> Task prompt
Please return the lines below verbatim, beginning at the one that has "Financial World (196, 1269)" and stopping after the one that has "US SEC (148, 1305)", and add no other lines.
★ ★ ★ ★
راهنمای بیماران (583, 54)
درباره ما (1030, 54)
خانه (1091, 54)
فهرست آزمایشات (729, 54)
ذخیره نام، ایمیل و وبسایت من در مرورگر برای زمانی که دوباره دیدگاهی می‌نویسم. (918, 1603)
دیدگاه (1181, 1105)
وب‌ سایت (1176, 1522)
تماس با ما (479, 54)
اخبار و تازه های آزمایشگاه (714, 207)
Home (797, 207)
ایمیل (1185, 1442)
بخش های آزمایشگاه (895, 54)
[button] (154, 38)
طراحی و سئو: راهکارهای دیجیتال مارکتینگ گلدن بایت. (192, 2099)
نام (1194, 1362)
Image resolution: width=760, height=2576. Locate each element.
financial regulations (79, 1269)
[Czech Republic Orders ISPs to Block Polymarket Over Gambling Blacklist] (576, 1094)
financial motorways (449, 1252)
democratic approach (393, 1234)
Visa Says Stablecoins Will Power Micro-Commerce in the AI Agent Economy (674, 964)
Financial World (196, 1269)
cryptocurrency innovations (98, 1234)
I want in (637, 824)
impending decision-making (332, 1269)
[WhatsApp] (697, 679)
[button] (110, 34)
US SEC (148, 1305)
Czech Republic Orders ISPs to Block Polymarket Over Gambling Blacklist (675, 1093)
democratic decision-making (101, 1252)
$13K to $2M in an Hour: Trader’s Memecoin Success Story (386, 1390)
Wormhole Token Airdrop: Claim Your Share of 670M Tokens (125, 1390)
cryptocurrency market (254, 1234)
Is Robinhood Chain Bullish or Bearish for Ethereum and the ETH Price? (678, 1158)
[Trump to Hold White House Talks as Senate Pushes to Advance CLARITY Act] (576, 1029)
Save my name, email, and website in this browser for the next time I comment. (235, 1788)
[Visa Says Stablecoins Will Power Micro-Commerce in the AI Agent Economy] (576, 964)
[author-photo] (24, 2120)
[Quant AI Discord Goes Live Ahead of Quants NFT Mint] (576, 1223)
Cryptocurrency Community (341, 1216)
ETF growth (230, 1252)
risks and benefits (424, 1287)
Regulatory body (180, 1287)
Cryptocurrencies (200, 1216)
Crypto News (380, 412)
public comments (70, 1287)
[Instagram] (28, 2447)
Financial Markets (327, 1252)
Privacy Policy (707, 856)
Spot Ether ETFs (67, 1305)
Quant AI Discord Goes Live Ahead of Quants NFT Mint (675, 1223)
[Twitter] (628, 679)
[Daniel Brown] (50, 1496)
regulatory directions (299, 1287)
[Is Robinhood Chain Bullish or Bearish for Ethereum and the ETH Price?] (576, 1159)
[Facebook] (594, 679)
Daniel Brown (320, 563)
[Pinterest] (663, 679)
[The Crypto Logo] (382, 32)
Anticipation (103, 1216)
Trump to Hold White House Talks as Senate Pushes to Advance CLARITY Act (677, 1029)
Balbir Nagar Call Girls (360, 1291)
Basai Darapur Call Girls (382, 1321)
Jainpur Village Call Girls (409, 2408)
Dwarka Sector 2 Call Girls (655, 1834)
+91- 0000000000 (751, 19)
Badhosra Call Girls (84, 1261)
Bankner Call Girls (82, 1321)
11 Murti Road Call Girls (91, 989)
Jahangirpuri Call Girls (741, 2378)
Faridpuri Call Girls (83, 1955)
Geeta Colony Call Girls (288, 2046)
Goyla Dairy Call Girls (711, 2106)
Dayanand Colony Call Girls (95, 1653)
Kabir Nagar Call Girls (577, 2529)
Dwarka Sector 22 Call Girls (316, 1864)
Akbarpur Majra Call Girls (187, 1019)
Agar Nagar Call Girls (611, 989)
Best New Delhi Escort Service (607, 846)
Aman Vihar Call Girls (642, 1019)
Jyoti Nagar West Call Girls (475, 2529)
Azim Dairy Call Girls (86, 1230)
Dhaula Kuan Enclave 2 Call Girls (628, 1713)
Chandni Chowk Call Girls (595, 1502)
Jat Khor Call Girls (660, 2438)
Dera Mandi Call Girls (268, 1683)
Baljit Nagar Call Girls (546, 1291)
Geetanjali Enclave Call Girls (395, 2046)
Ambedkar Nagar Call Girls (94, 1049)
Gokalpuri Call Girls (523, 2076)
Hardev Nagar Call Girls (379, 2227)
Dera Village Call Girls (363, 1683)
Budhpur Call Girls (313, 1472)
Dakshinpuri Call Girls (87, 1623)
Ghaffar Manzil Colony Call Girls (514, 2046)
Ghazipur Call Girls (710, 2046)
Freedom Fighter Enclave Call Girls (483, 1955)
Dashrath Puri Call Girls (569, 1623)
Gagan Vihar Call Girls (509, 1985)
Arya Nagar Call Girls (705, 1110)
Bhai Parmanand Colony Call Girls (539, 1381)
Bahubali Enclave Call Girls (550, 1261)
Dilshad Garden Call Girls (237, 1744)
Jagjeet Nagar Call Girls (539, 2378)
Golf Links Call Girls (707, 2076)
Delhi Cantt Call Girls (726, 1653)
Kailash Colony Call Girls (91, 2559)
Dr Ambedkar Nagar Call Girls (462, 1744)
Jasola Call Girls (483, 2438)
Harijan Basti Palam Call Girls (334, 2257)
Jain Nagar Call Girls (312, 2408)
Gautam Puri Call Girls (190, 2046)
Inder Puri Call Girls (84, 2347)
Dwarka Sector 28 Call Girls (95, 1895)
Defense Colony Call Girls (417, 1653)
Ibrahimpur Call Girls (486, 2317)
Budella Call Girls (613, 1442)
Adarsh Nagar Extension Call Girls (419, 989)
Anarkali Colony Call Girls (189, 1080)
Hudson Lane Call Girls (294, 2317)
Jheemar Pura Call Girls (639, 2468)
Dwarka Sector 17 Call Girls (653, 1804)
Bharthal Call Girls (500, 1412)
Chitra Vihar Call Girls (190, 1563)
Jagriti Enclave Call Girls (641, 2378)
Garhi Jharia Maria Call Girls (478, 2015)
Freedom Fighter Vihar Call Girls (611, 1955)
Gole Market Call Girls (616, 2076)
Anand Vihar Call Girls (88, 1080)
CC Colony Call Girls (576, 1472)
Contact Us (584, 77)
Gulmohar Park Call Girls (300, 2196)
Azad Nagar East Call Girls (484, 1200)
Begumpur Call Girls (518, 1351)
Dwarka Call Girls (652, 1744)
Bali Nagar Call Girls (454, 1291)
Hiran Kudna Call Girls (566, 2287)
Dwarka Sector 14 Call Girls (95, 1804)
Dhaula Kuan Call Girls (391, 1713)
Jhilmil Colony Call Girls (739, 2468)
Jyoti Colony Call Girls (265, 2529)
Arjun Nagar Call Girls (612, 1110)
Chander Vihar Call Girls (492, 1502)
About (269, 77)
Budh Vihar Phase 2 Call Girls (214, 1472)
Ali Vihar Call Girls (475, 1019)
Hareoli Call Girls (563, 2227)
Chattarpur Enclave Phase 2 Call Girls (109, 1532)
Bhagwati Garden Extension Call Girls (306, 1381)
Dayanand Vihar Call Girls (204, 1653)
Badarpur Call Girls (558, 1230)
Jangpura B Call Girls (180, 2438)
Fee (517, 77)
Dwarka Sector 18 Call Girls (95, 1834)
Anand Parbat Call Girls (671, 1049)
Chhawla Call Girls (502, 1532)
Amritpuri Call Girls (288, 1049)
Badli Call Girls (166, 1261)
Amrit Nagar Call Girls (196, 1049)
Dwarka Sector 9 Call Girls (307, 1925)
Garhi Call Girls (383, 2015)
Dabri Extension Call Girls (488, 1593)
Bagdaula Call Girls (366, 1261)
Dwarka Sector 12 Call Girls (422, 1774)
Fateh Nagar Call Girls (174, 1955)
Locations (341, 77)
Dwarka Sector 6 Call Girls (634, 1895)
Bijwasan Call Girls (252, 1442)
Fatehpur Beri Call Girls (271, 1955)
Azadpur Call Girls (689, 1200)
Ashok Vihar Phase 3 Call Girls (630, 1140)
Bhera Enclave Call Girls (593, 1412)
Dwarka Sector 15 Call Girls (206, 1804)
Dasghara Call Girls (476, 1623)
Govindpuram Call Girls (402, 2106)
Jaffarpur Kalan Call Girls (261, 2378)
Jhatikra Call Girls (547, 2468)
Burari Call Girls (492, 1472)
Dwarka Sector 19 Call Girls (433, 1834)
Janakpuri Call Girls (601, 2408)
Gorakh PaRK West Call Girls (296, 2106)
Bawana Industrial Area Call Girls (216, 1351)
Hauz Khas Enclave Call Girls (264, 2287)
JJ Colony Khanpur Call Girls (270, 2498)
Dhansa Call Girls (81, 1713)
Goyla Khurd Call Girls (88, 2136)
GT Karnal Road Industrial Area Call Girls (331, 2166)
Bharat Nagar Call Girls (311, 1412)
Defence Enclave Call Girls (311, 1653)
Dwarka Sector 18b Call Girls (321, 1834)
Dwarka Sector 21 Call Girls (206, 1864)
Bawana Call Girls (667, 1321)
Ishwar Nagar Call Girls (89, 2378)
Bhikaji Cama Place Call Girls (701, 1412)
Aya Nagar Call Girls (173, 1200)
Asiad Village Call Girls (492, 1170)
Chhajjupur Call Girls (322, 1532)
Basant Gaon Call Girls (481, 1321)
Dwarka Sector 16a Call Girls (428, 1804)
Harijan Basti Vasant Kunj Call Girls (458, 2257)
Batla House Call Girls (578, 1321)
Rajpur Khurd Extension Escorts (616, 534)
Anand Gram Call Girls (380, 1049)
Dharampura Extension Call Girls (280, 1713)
★ ★ ★ ★
> Your solution
Financial World (196, 1269)
cryptocurrency innovations (98, 1234)
I want in (637, 824)
impending decision-making (332, 1269)
[WhatsApp] (697, 679)
[button] (110, 34)
US SEC (148, 1305)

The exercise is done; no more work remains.